Michniewicz: – To będzie zupełnie inny dwumecz niż z FK Bodo/Glimt

redakcja

Autor:redakcja

20 lipca 2021, 16:36 • 2 min czytania

Szkoleniowiec Legii Warszawa na konferencji przed pierwszym meczem II rundy eliminacji Ligi Mistrzów z Florą Tallin odpowiedział na pytania dziennikarzy. Podkreślił, że wnikliwie analizował ubiegłoroczne spotkanie jutrzejszego rywala z Dinamem Zagrzeb. Zaznaczył również, że estoński zespół ma zdecydowanie mniej schematów w rozegraniu akcji niż Bodo/Glimt. 

Michniewicz: – To będzie zupełnie inny dwumecz niż z FK Bodo/Glimt
Reklama

 – Tak się stało, że mecz na który wysłaliśmy członka sztabu, Flora zagrała w zupełnie zmienionym składzie, dziewięciu graczy z podstawowej jedenastki nie grało.
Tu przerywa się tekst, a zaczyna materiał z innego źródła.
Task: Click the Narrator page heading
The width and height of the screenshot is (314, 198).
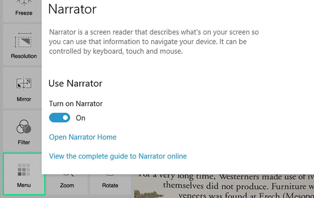Action: tap(72, 9)
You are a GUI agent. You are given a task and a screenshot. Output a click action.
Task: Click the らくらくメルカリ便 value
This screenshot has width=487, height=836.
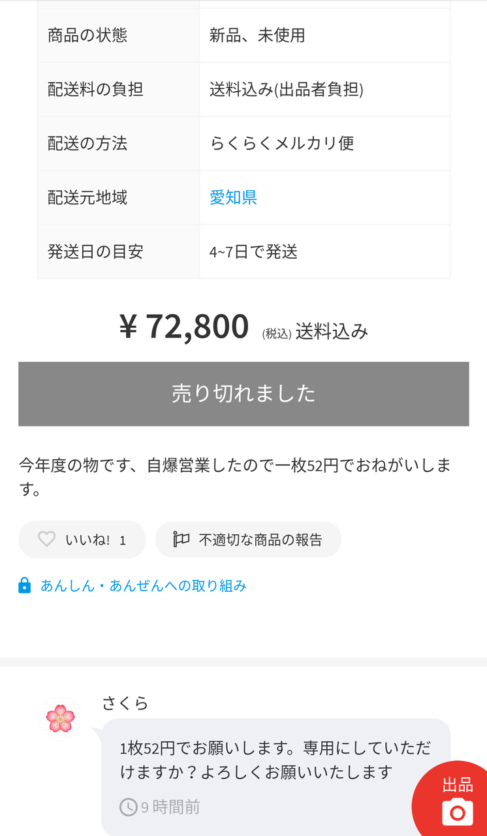282,144
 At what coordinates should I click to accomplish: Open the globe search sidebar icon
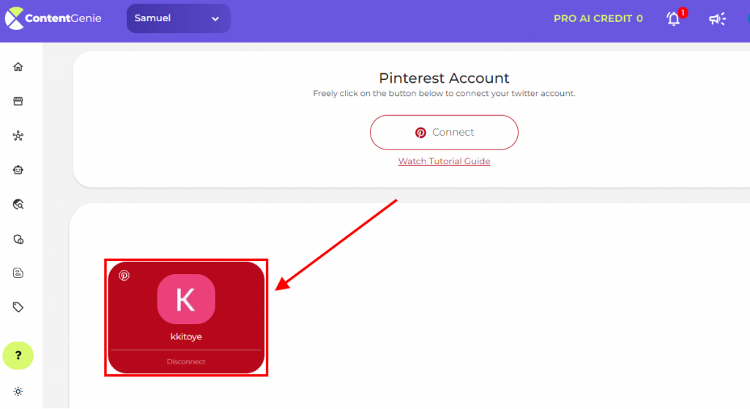(18, 205)
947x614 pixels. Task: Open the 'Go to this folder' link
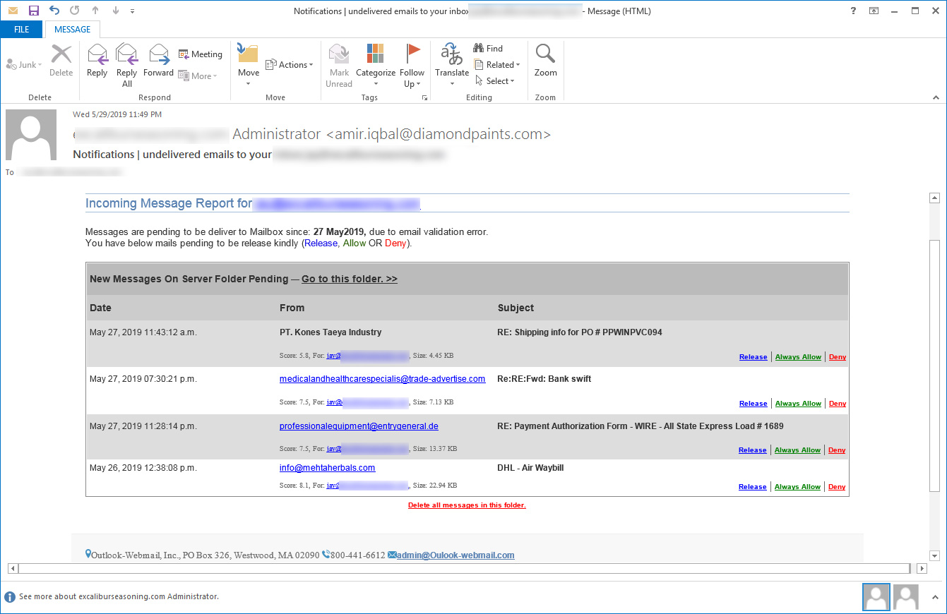coord(348,279)
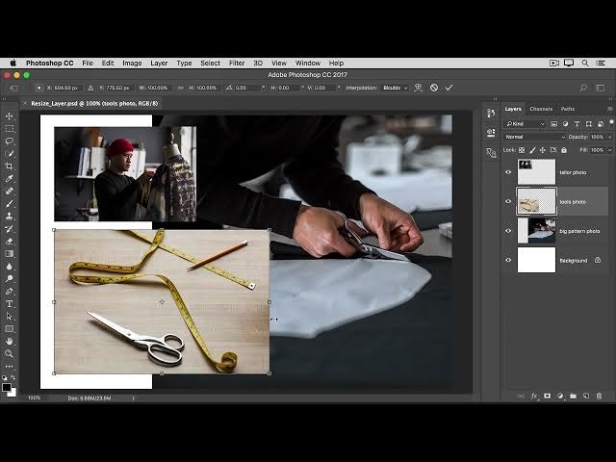Toggle visibility of big pattern photo layer

[508, 231]
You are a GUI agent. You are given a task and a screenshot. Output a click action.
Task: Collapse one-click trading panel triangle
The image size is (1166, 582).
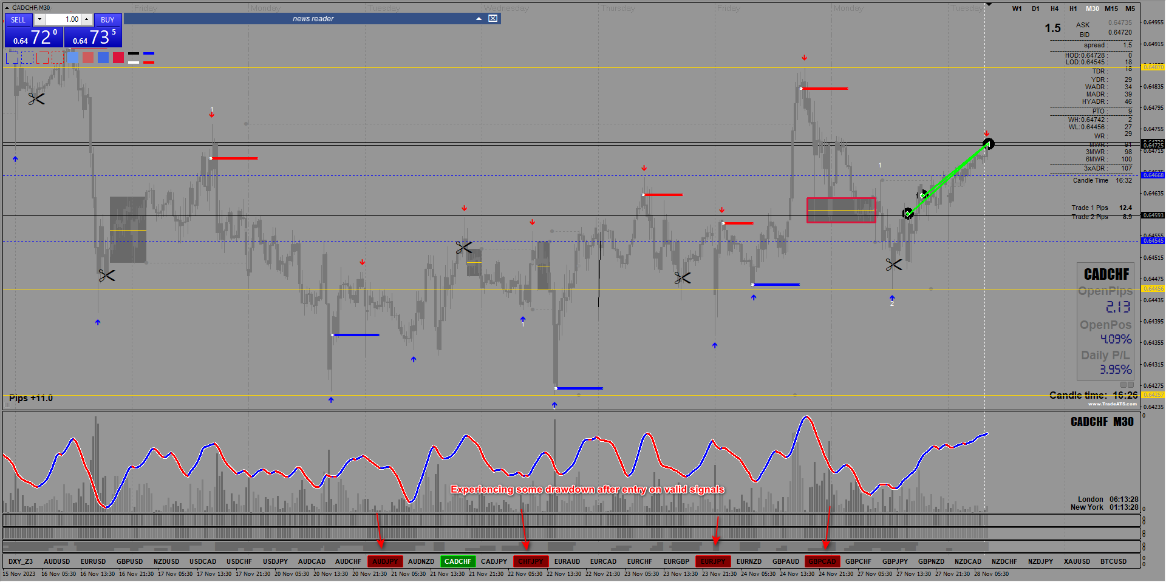point(7,8)
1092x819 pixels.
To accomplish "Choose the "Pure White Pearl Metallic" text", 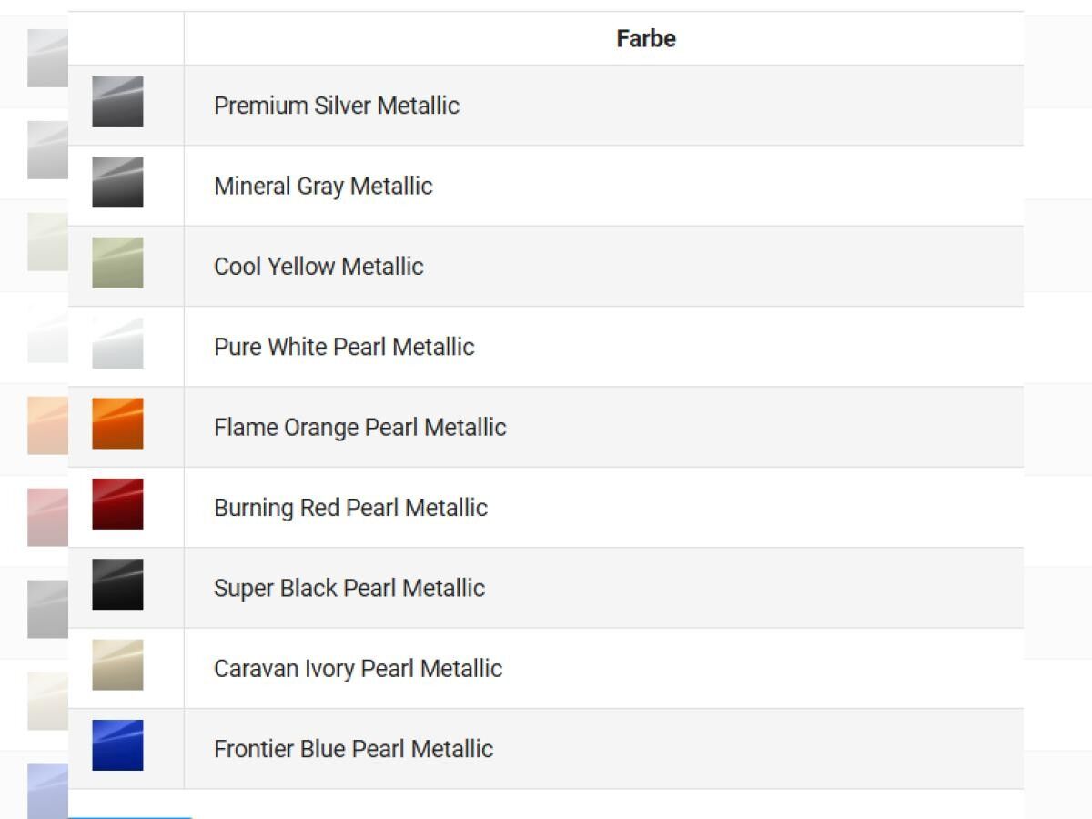I will coord(344,347).
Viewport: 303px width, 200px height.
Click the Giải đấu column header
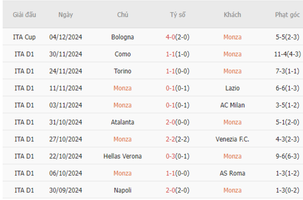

W przygotowaniu zespołu bazujemy na wcześniejszych meczach Flory i spotkaniu z Dinamem Zagrzeb z poprzedniego sezonu. Zespół Flory się nie zmienił, mają tego samego trenera. Wydaje mi się, że spotkanie Flory z Dinamem jest bardzo miarodajne, grali jeden mecz, tylko na wyjeździe. Oczywiście analizowaliśmy też mecze ligowe, ale w większości z nich Flora gra do jednej bramki, swobodnie rozgrywa piłkę i strzela dużo goli. Myślę, że to nie jest obraz gry, który zobaczymy przy Łazienkowskiej – powiedział Czesław Michniewicz.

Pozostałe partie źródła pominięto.